Mario Sergio Cortella 

 

A condição da existência de alguém, principalmente na questão profissional, em muito se relaciona às opções das escolhas pessoais. Portanto, a vida me ofertou uma única opção de dedicação: ser servidor público e, mais especificamente, exercendo minhas atividades em prol de uma das políticas públicas mais nobres que entendo ainda existir nesse terceiro milênio, qual seja, o assentamento de trabalhadores rurais – destaque meu.

Nesse contexto, em plena crise sanitária provocada pelo covid-19, home office, me senti incentivado a narrar minha modesta história na instituição que aprendi a amar. Dos cinquenta anos de existência do Incra, esse jovem dinossauro completou quarenta e quatro anos na autarquia. 
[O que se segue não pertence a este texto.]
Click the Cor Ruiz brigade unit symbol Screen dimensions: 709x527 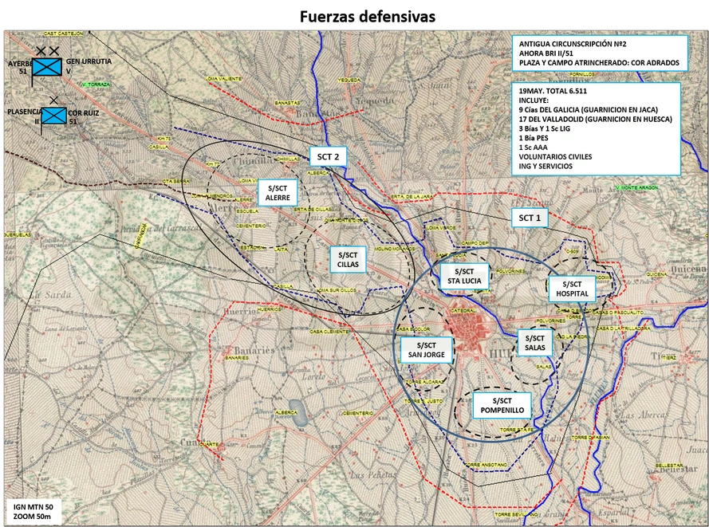[x=54, y=116]
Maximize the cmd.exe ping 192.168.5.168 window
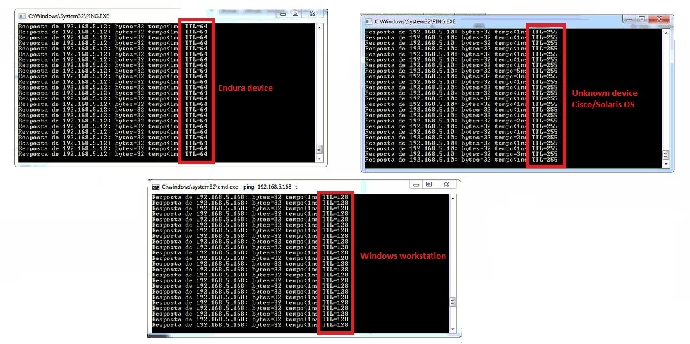690x344 pixels. point(428,184)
Conforme os princípios filosóficos, às vezes tão bem evidenciados por brilhantes palestrantes, a exemplo de Cortella, “não tem como entendermos os dias atuais se não recorrermos ao passado, inclusive, para nos projetarmos para o futuro”. 
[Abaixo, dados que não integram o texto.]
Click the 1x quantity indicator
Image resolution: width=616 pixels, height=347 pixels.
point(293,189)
Em 1972, no Maranhão, vivi a primeira experiência operacional, em terras devolutas da União. Na mata, fazendo serviços topógrafos, se não me engano entre os municípios de Barra do Corda e Grajaú, nossa equipe foi surpreendida com a intercepção de mais de trinta índios, da etnia Guajajara, aos gritos de: “terra índio, terra índio”. O episódio teve desdobramentos surpreendentemente positivos, mesmo que as expectativas fossem de muitas dúvidas. 

O primeiro trabalho no Incra, em agosto de 1976, foi, para a minha satisfação, compor um valoroso grupo, na maioria jovens como eu, que tinha a missão de implantar o maior projeto de colonização do Nordeste. O PEC Serra do Ramalho, com mais de duzentos e cinquenta mil hectares, nos municípios de Bom Jesus da Lapa e Carinhanha, Oeste da Bahia, originou-se devido à construção da barragem de Sobradinho, que inundou cidades e atingiu inúmeras comunidades ribeirinhas. Convivi com pessoas humildes e suas imensas carências. Mesmo tendo sido desalojadas à força, entravam em um lugar desconhecido cheias de esperanças de dias melhores.  

Essa bagagem profissional me deu condições de aceitar desafios intensos, a partir de novembro de 1988, já no meu torrão natal, minha pequena Paraíba. Em dezembro de 1997, liderei uma admirável equipe de colegas, na condição de superintendente regional. 

Mas, como sempre me comportei como agente público, e não como servidor de governo, devo dizer que não importam os cargos exercidos, e sim as ricas experiências vivenciadas que, por enquanto, somam quarenta e oito anos e quatro meses. Essas, sim, me convalidam a olhar para trás e a me sentir GENTE, agradecendo a Deus por ter chegado até aqui. 

Parafraseando meu guru, Mario Sergio Cortella, não sei se, deixando de existir, eu faria alguma falta, mas se eu não tivesse essa história de vida, não teria valido a pena ter existido.